Task details
The records that follow are to be repeated without alteration.

(Pixel coordinate grounding data)

--------------------------------------------------

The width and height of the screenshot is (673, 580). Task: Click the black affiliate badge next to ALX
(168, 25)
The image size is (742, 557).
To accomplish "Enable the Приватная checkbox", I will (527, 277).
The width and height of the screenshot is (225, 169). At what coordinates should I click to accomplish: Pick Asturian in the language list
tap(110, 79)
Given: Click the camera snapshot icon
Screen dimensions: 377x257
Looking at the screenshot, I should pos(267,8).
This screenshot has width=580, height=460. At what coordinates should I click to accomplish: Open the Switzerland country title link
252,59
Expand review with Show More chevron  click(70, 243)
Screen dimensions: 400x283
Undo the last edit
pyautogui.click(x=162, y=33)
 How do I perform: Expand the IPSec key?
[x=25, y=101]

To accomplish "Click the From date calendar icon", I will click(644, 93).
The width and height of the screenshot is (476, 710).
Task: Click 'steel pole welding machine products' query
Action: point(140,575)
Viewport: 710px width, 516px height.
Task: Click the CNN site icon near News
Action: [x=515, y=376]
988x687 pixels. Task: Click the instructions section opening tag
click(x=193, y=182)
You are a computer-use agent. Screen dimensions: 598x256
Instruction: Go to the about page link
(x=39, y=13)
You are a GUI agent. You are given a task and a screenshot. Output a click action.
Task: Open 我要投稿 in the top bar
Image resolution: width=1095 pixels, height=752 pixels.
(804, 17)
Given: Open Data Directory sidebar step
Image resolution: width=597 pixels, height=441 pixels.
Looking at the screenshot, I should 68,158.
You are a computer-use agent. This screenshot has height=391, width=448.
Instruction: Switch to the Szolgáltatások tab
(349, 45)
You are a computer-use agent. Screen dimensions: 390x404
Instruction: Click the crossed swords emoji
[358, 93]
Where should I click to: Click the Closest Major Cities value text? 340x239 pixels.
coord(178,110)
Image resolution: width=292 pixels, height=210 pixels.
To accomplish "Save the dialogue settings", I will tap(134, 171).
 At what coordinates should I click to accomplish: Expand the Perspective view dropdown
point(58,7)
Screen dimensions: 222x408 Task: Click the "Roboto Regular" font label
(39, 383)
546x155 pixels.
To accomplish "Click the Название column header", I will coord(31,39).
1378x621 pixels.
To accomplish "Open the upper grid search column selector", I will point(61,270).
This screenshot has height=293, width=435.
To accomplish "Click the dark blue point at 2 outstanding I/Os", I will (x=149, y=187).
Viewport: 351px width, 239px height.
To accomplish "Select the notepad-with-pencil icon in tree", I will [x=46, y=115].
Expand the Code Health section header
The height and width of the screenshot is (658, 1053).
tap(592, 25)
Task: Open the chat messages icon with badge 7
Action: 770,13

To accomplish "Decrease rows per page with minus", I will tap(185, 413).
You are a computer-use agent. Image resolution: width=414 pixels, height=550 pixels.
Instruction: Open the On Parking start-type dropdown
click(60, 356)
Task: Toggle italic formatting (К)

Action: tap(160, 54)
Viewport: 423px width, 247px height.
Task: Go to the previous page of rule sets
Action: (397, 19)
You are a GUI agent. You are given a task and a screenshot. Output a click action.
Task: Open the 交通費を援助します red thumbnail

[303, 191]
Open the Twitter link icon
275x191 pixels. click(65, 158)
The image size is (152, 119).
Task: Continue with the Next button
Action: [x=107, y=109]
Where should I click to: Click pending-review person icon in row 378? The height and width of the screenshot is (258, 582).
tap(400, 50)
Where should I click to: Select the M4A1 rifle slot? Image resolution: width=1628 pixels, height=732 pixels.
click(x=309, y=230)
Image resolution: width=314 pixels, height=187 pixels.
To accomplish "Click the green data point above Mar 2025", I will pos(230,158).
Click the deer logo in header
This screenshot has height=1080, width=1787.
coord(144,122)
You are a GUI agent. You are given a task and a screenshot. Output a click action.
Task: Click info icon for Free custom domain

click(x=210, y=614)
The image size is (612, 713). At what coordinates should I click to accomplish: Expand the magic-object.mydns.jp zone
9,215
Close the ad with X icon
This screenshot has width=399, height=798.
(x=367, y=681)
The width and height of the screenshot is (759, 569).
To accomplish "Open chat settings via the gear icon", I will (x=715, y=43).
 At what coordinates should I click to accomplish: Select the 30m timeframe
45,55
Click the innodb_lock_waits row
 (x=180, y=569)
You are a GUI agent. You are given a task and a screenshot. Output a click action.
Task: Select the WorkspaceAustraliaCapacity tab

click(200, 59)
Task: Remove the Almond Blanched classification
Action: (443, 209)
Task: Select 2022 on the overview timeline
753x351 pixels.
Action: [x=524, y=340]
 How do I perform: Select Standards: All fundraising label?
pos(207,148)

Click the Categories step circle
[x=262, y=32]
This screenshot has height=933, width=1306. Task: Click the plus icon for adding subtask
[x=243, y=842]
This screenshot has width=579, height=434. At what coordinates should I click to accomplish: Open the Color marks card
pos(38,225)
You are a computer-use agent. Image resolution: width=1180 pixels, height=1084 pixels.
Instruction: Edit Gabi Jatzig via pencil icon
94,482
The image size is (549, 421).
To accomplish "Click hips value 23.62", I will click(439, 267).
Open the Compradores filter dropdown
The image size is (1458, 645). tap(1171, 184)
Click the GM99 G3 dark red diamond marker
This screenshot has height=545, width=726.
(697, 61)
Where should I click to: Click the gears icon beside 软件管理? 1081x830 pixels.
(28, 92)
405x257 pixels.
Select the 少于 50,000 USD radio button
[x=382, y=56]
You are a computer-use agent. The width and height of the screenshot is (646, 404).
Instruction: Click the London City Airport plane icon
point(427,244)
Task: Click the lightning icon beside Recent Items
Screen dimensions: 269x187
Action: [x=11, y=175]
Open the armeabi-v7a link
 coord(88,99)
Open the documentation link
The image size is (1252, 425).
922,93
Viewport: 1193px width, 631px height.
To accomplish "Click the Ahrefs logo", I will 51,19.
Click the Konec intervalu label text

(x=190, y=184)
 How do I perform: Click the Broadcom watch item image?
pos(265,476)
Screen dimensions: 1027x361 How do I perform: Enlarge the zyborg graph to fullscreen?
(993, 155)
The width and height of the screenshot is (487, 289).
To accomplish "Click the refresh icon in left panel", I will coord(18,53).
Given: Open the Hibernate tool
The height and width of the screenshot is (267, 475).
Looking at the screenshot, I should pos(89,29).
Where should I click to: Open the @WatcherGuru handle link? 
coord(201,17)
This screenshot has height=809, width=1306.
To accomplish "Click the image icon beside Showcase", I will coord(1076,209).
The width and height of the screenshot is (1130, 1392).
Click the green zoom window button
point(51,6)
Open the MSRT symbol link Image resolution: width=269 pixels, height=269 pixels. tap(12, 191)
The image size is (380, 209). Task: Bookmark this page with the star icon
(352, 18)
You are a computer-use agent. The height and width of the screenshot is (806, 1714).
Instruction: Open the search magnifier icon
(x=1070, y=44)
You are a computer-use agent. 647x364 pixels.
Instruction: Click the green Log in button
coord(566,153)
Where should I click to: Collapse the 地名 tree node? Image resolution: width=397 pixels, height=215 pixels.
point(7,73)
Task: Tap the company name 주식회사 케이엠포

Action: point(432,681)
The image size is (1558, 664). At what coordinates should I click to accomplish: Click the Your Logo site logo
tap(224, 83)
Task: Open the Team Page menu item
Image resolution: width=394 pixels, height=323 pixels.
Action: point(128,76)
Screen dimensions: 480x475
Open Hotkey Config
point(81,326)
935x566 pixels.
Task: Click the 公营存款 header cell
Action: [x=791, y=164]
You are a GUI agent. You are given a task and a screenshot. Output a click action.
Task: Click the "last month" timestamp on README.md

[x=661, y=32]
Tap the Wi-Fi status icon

--------------------------------------------------

Task answer
The width and height of the screenshot is (673, 580). Task: Click the black affiliate badge next to ALX
(168, 25)
The image size is (742, 557).
To accomplish "Enable the Приватная checkbox", I will (527, 277).
The width and height of the screenshot is (225, 169). At what coordinates should I click to accomplish: Pick Asturian in the language list
tap(110, 79)
Given: Click the camera snapshot icon
Screen dimensions: 377x257
Looking at the screenshot, I should pos(267,8).
This screenshot has width=580, height=460. At what coordinates should I click to accomplish: Open the Switzerland country title link
252,59
Expand review with Show More chevron  click(70, 243)
Screen dimensions: 400x283
Undo the last edit
pyautogui.click(x=162, y=33)
 How do I perform: Expand the IPSec key?
[x=25, y=101]

To accomplish "Click the From date calendar icon", I will click(644, 93).
The width and height of the screenshot is (476, 710).
Task: Click 'steel pole welding machine products' query
Action: point(140,575)
Viewport: 710px width, 516px height.
Task: Click the CNN site icon near News
Action: [x=515, y=376]
988x687 pixels. Task: Click the instructions section opening tag
click(x=193, y=182)
You are a computer-use agent. Screen dimensions: 598x256
Instruction: Go to the about page link
(x=39, y=13)
You are a GUI agent. You are given a task and a screenshot. Output a click action.
Task: Open 我要投稿 in the top bar
Image resolution: width=1095 pixels, height=752 pixels.
(804, 17)
Given: Open Data Directory sidebar step
Image resolution: width=597 pixels, height=441 pixels.
Looking at the screenshot, I should 68,158.
You are a computer-use agent. This screenshot has height=391, width=448.
Instruction: Switch to the Szolgáltatások tab
(349, 45)
You are a computer-use agent. Screen dimensions: 390x404
Instruction: Click the crossed swords emoji
[358, 93]
Where should I click to: Click the Closest Major Cities value text? 340x239 pixels.
coord(178,110)
Image resolution: width=292 pixels, height=210 pixels.
To accomplish "Save the dialogue settings", I will tap(134, 171).
 At what coordinates should I click to accomplish: Expand the Perspective view dropdown
point(58,7)
Screen dimensions: 222x408 Task: Click the "Roboto Regular" font label
(39, 383)
546x155 pixels.
To accomplish "Click the Название column header", I will coord(31,39).
1378x621 pixels.
To accomplish "Open the upper grid search column selector", I will point(61,270).
This screenshot has height=293, width=435.
To accomplish "Click the dark blue point at 2 outstanding I/Os", I will (x=149, y=187).
Viewport: 351px width, 239px height.
To accomplish "Select the notepad-with-pencil icon in tree", I will [x=46, y=115].
Expand the Code Health section header
The height and width of the screenshot is (658, 1053).
tap(592, 25)
Task: Open the chat messages icon with badge 7
Action: 770,13

To accomplish "Decrease rows per page with minus", I will tap(185, 413).
You are a computer-use agent. Image resolution: width=414 pixels, height=550 pixels.
Instruction: Open the On Parking start-type dropdown
click(60, 356)
Task: Toggle italic formatting (К)

Action: tap(160, 54)
Viewport: 423px width, 247px height.
Task: Go to the previous page of rule sets
Action: (397, 19)
You are a GUI agent. You are given a task and a screenshot. Output a click action.
Task: Open the 交通費を援助します red thumbnail

[303, 191]
Open the Twitter link icon
275x191 pixels. click(65, 158)
The image size is (152, 119).
Task: Continue with the Next button
Action: [x=107, y=109]
Where should I click to: Click pending-review person icon in row 378? The height and width of the screenshot is (258, 582).
tap(400, 50)
Where should I click to: Select the M4A1 rifle slot? Image resolution: width=1628 pixels, height=732 pixels.
click(x=309, y=230)
Image resolution: width=314 pixels, height=187 pixels.
To accomplish "Click the green data point above Mar 2025", I will pos(230,158).
Click the deer logo in header
This screenshot has height=1080, width=1787.
coord(144,122)
You are a GUI agent. You are given a task and a screenshot. Output a click action.
Task: Click info icon for Free custom domain

click(x=210, y=614)
The image size is (612, 713). At what coordinates should I click to accomplish: Expand the magic-object.mydns.jp zone
9,215
Close the ad with X icon
This screenshot has width=399, height=798.
(x=367, y=681)
The width and height of the screenshot is (759, 569).
To accomplish "Open chat settings via the gear icon", I will (x=715, y=43).
 At what coordinates should I click to accomplish: Select the 30m timeframe
45,55
Click the innodb_lock_waits row
 (x=180, y=569)
You are a GUI agent. You are given a task and a screenshot. Output a click action.
Task: Select the WorkspaceAustraliaCapacity tab

click(200, 59)
Task: Remove the Almond Blanched classification
Action: (443, 209)
Task: Select 2022 on the overview timeline
753x351 pixels.
Action: [x=524, y=340]
 How do I perform: Select Standards: All fundraising label?
pos(207,148)

Click the Categories step circle
[x=262, y=32]
This screenshot has height=933, width=1306. Task: Click the plus icon for adding subtask
[x=243, y=842]
This screenshot has width=579, height=434. At what coordinates should I click to accomplish: Open the Color marks card
pos(38,225)
You are a computer-use agent. Image resolution: width=1180 pixels, height=1084 pixels.
Instruction: Edit Gabi Jatzig via pencil icon
94,482
The image size is (549, 421).
To accomplish "Click hips value 23.62", I will click(439, 267).
Open the Compradores filter dropdown
The image size is (1458, 645). tap(1171, 184)
Click the GM99 G3 dark red diamond marker
This screenshot has height=545, width=726.
(697, 61)
Where should I click to: Click the gears icon beside 软件管理? 1081x830 pixels.
(28, 92)
405x257 pixels.
Select the 少于 50,000 USD radio button
[x=382, y=56]
You are a computer-use agent. The width and height of the screenshot is (646, 404).
Instruction: Click the London City Airport plane icon
point(427,244)
Task: Click the lightning icon beside Recent Items
Screen dimensions: 269x187
Action: [x=11, y=175]
Open the armeabi-v7a link
 coord(88,99)
Open the documentation link
The image size is (1252, 425).
922,93
Viewport: 1193px width, 631px height.
To accomplish "Click the Ahrefs logo", I will 51,19.
Click the Konec intervalu label text

(x=190, y=184)
 How do I perform: Click the Broadcom watch item image?
pos(265,476)
Screen dimensions: 1027x361 How do I perform: Enlarge the zyborg graph to fullscreen?
(993, 155)
The width and height of the screenshot is (487, 289).
To accomplish "Click the refresh icon in left panel", I will coord(18,53).
Given: Open the Hibernate tool
The height and width of the screenshot is (267, 475).
Looking at the screenshot, I should pos(89,29).
Where should I click to: Open the @WatcherGuru handle link? 
coord(201,17)
This screenshot has height=809, width=1306.
To accomplish "Click the image icon beside Showcase", I will coord(1076,209).
The width and height of the screenshot is (1130, 1392).
Click the green zoom window button
point(51,6)
Open the MSRT symbol link Image resolution: width=269 pixels, height=269 pixels. tap(12, 191)
The image size is (380, 209). Task: Bookmark this page with the star icon
(352, 18)
You are a computer-use agent. The height and width of the screenshot is (806, 1714).
Instruction: Open the search magnifier icon
(x=1070, y=44)
You are a computer-use agent. 647x364 pixels.
Instruction: Click the green Log in button
coord(566,153)
Where should I click to: Collapse the 地名 tree node? Image resolution: width=397 pixels, height=215 pixels.
point(7,73)
Task: Tap the company name 주식회사 케이엠포

Action: point(432,681)
The image size is (1558, 664). At what coordinates should I click to accomplish: Click the Your Logo site logo
tap(224, 83)
Task: Open the Team Page menu item
Image resolution: width=394 pixels, height=323 pixels.
Action: point(128,76)
Screen dimensions: 480x475
Open Hotkey Config
point(81,326)
935x566 pixels.
Task: Click the 公营存款 header cell
Action: [x=791, y=164]
You are a GUI agent. You are given a task and a screenshot. Output a click action.
Task: Click the "last month" timestamp on README.md

[x=661, y=32]
Tap the Wi-Fi status icon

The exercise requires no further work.